Woodhull was born Victoria Claflin in 1838, the seventh of 10 children. Her father, Buck, was a one-eyed con man; her mother, Roxanna, was a mentally unstable woman who talked to ghosts. Buck put 12-year-old Victoria and her younger sister, Tennie, to work by taking them on the road, billing them as “AMAZING CHILD CLAIRVOYANTS.”
Two years later, Victoria married a physician named Canning Woodhull. She was 14; he was 28, and he also happened to be a terrible drunk. She had two children with him: a son, Byron, who was born impaired and would need care for the rest of his life; and a daughter, Zulu Maud. Victoria and Tennie struck out on their own, eventually moving to New York, but they brought their Ohio family with them. Spiritualism was both a source of notoriety and a calling card.
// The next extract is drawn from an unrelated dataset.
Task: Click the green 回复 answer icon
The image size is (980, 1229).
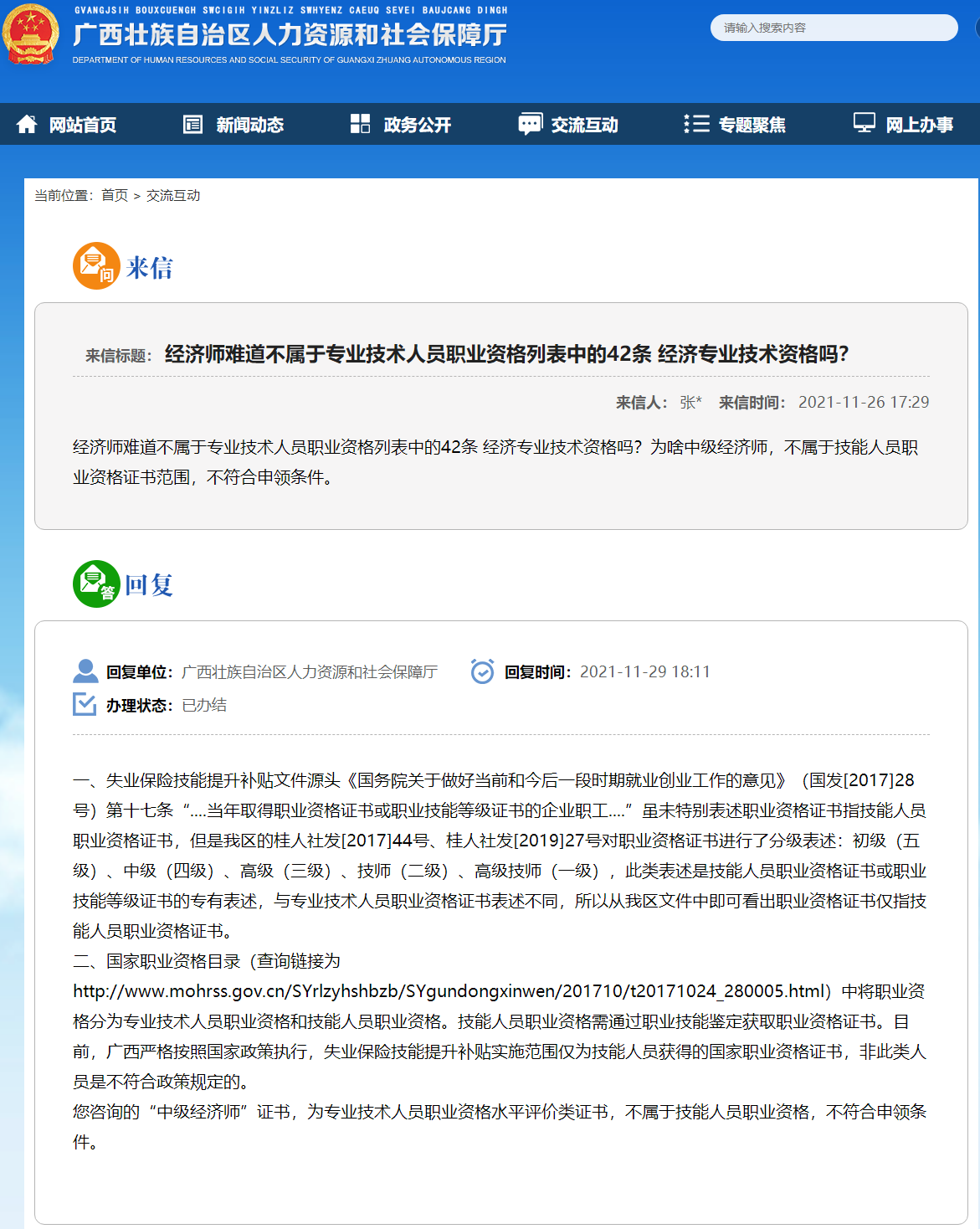Action: 96,584
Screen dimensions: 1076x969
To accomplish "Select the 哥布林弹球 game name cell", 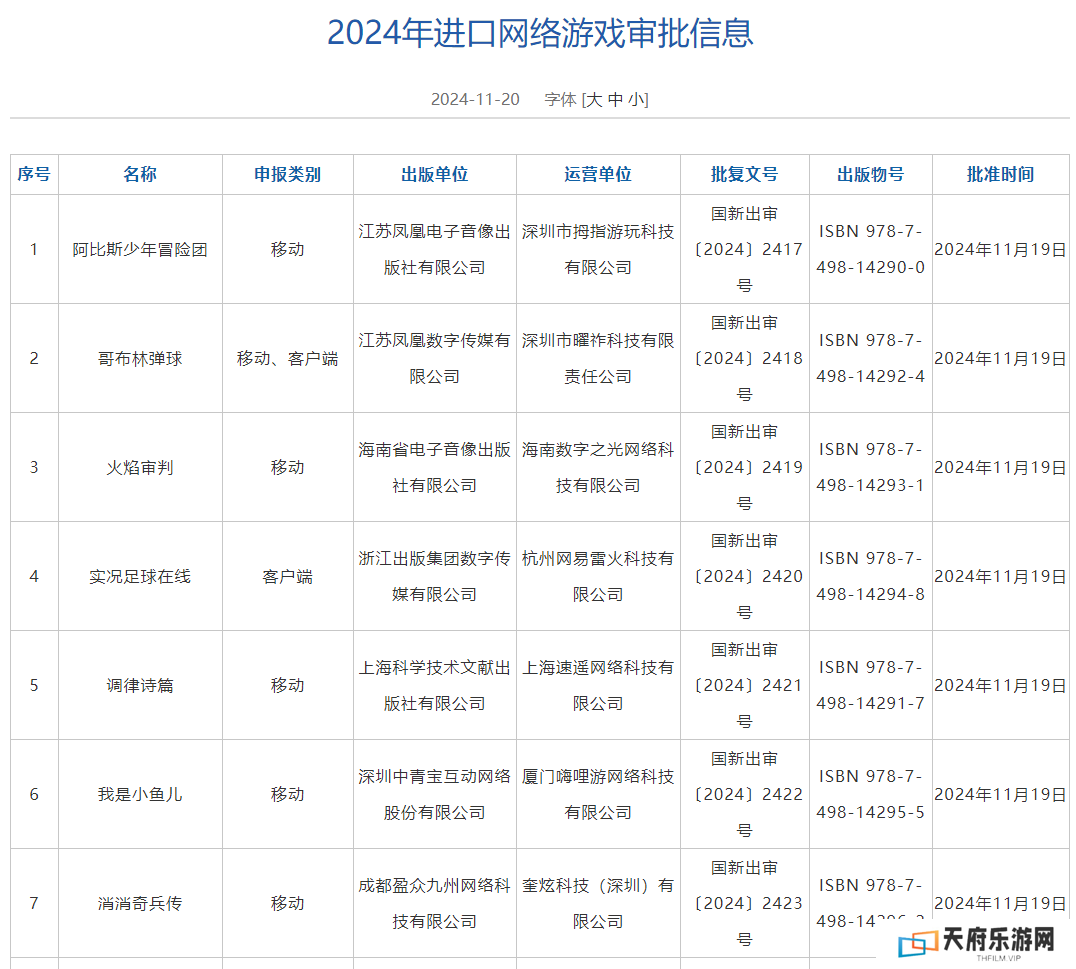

The shipping magnate Cornelius Vanderbilt hired Victoria as his spiritual adviser and Tennie as his “healer” (she soon became his lover).
Vanderbilt helped the sisters open their brokerage firm; the riches it earned laid the foundation for Victoria’s presidential run. (Her first run, that is — she campaigned for the job twice more.) Finding herself on the brunt end of Anthony Comstock and his anti-obscenity campaign (for salacious stories published in a newspaper the sisters owned), she spent Election Day in the Ludlow Street Jail.
Collinsworth recounts the twists and turns of Woodhull’s story with wit and aplomb, while occasionally widening the lens to provide the necessary context. The Civil War, Reconstruction, the Gilded Age, World War I: Woodhull, who died in 1927, lived through an era of numerous upheavals. She promoted free love and suffrage; she was also, Collinsworth says, a proto-eugenicist who blamed her son’s impairments on the pregnancy that was forced on her by her alcoholic husband: “Because I knew no better than to surrender my maternal functions to a drunken man, I am cursed to this living death.”
The book shows how Woodhull, a consummate survivor, learned how to handle “her conflicting tides of loyalty with brutal detachment.” Once in England, she planned to marry a respectable bachelor from a British banking family, and started dissembling about her past. She blamed the men in her life for sullying her reputation. She distributed a pamphlet offering a “fact-depleted biographical narrative” that laundered her scandalous career.
Collinsworth, not prepared to call her protagonist “callous,” decides that a better word is “pragmatic.” But so much “pragmatism” made it hard for Woodhull to keep her story straight: “She had altered her own story so often and to such a degree that it was impossible for her to find a way to convey a coherent narrative.” Yet Collinsworth, a skillful storyteller, wrangles all of Woodhull’s truth and lies into a coherent portrait. This book captures her in all her contradictions.
Given Woodhull’s penchant for disinformation, it’s somewhat surprising to learn that the lawsuit she brought against the British Museum ended in a draw: The jury found that the material was libelous, but also that the defendants were not “plausibly guilty.” Woodhull won 1 pound in damages yet still had to pay the British Museum’s legal costs of £508. It was an improbable verdict for an improbable life. As Woodhull put it on the stand: “The only thing that matters in this trial is what can be believed.”
THE IMPROBABLE VICTORIA WOODHULL: Suffrage, Free Love, and the First Woman to Run for President | By Eden Collinsworth | Doubleday | 277 pp. | $30
Jennifer Szalai is the nonfiction book critic for The Times.